Just more trees. Thick, dark, and endless.

“Shit,” Whit said.

“Did we miss it?” Holden asked. “Did we take a wrong fork?”

“There wasn’t a fork,” Delilah said. “There was one trail in, and this is it.”

“Noelle?” Beau looked at me.

I shook my head. “We didn’t go wrong. We went too far.”

“What does that mean?” Shane asked.

Before I could answer, his phone buzzed in his hand, loud in the silence. He jumped, then frowned down at the screen.

“Trail cam,” he said. “One of mine just pinged.”

Everyone stilled.

“Which one?” I asked.

He flicked through his screen. “Cam Four. That’s…two miles deeper into the woods.”

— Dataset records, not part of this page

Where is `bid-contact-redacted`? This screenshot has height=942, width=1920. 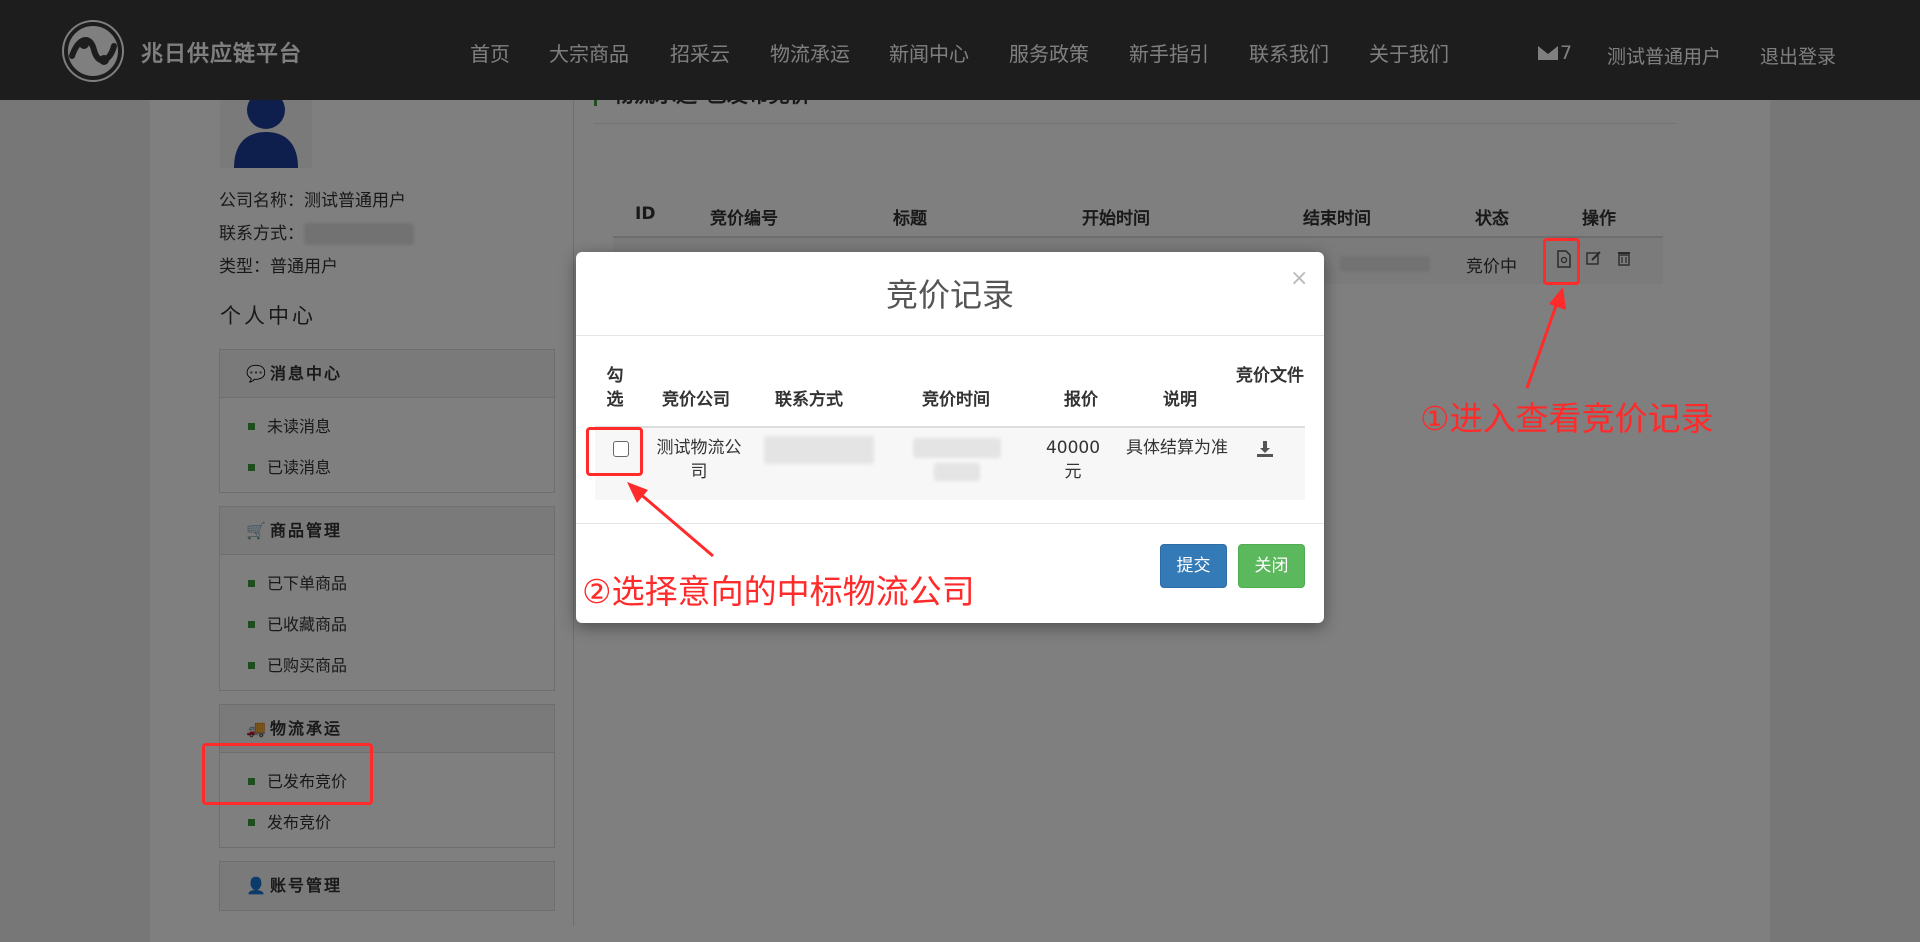 bid-contact-redacted is located at coordinates (819, 450).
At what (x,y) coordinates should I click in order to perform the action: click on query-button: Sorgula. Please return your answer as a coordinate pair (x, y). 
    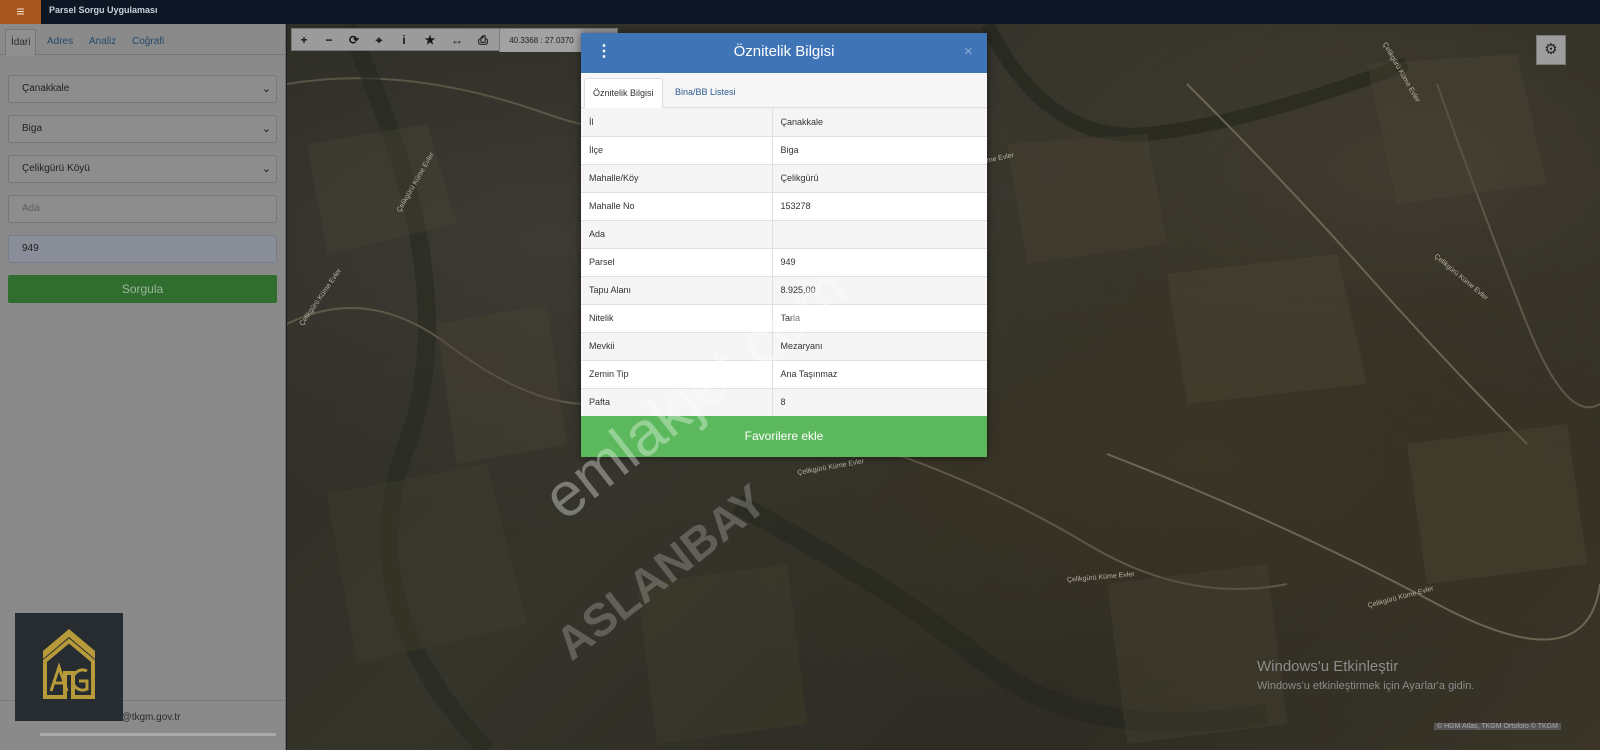
    Looking at the image, I should click on (142, 289).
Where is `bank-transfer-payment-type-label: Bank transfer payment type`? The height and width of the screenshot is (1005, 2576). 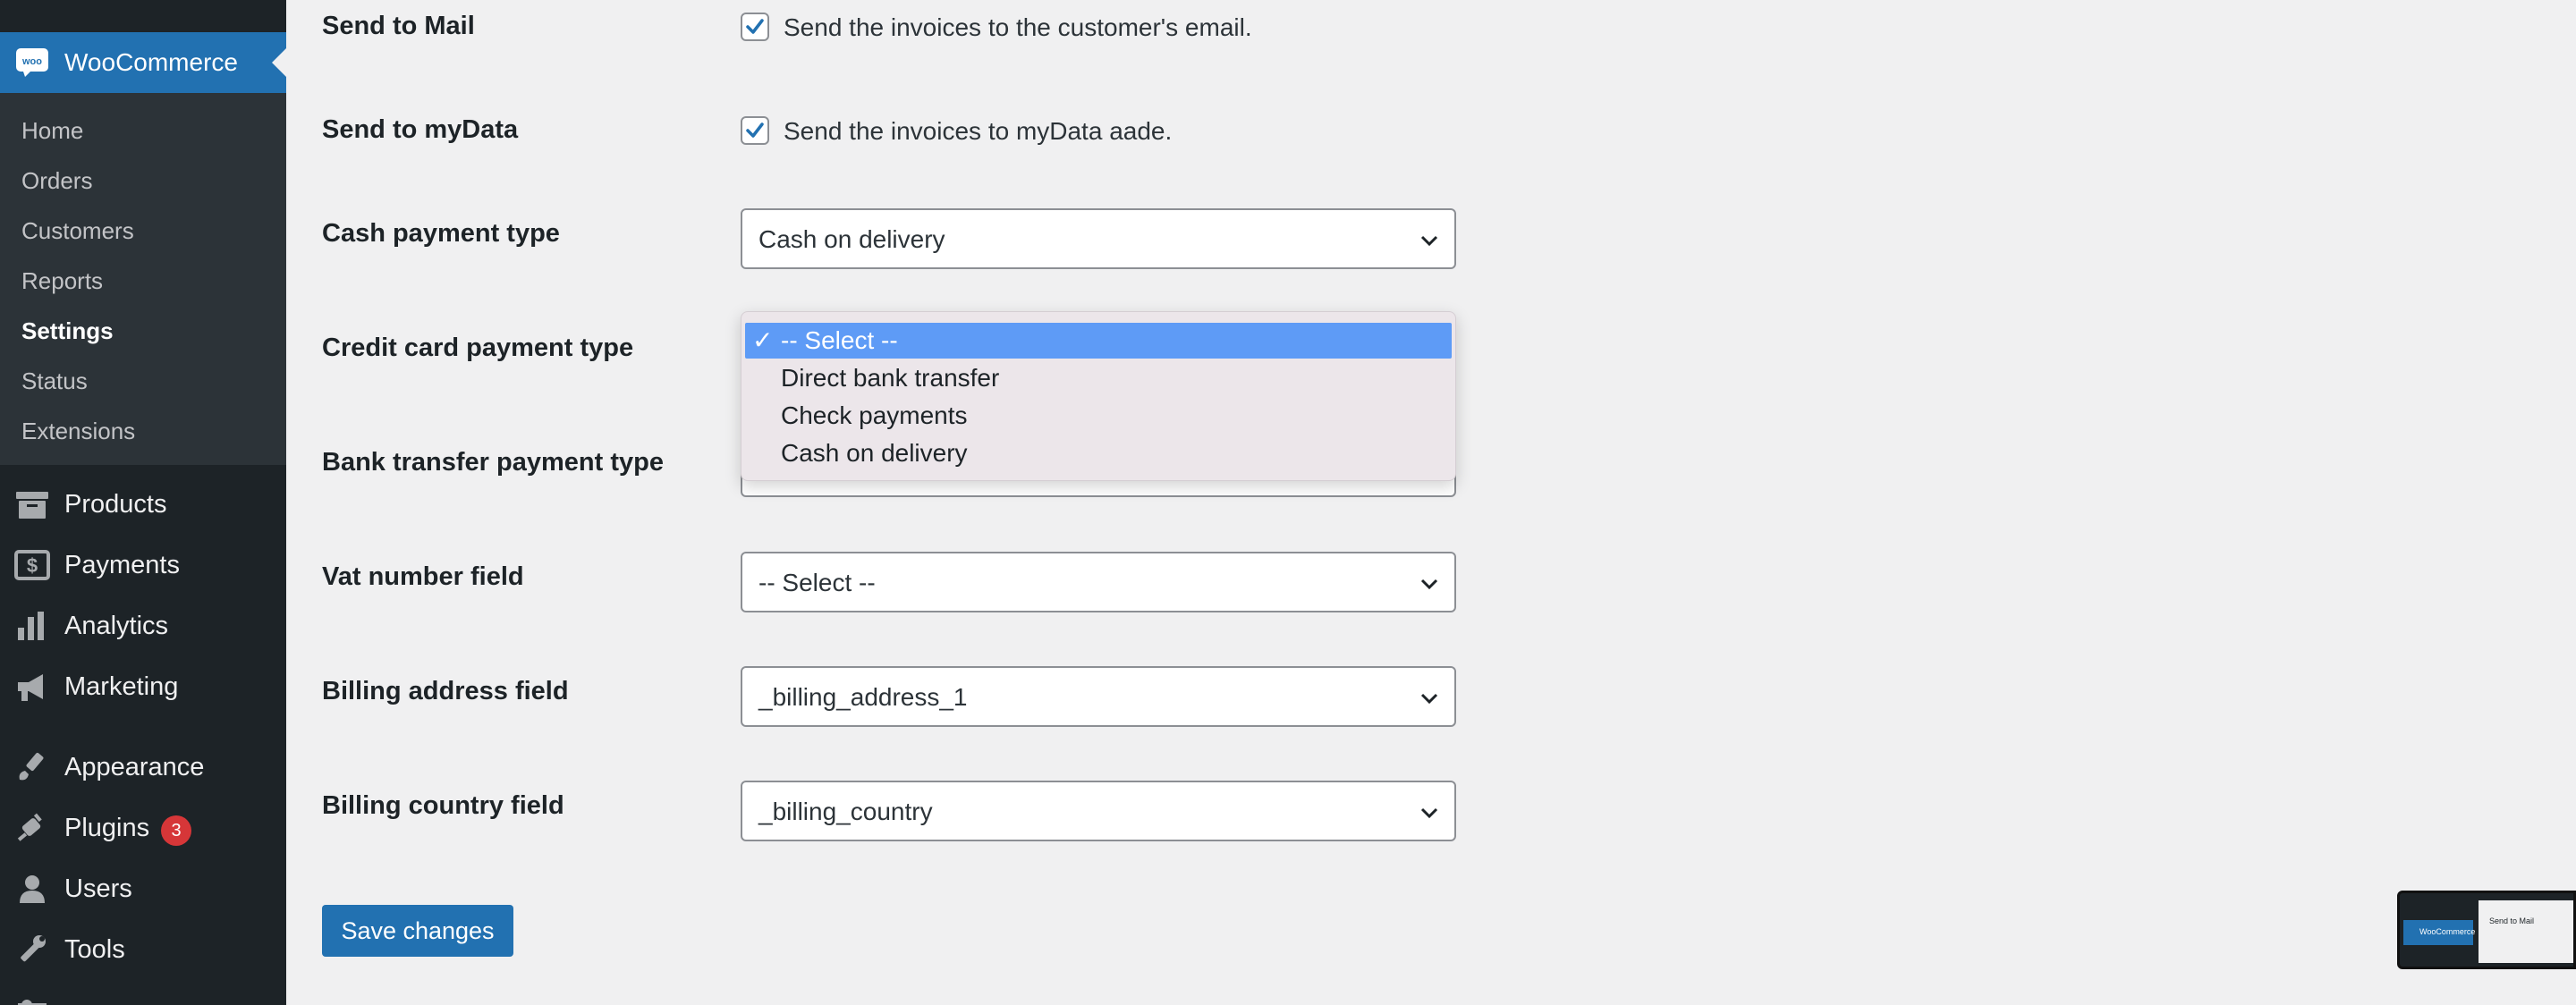 bank-transfer-payment-type-label: Bank transfer payment type is located at coordinates (493, 462).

“Something tripped it?” Delilah asked.

Shane nodded slowly. “Yeah. But there’s nothing in the image.” He tilted the screen toward us. Just grainy trees. Mist. A faint smear of light, like fog catching moonlight.

Then the phone buzzed again.

Cam Six.

Same thing.

No movement. No animal. Just…that smear.

Another ping.

Another camera.

“Okay,” Holden said tightly. “What the hell does that?”

Shane was pale now, thumb frozen over the screen. “I don’t know. There’s no wind. No debris. It’s like they’re getting triggered by…nothing.”

Not nothing.

I didn’t say it out loud, but I knew. Something was moving. Something we couldn’t see. The Painter had been a warning, and whatever it had been warning me about—

It was already here.

Milo whined.

Everyone fell silent again.

“Back to camp?” Whit asked, voice low.

“No,” Beau said. “We keep going. Trailhead has to be close. It has to be.”

We kept moving, slower now, like walking through water. My flashlight flickered once, and my stomach dropped.

“I think we’re being herded,” I whispered.

Delilah turned to look at me, eyes sharp. “By what?”

I didn’t know how to answer, but the woods didn’t feel like woods anymore.

They felt like a hallway.

And we were walking deeper into something’s house.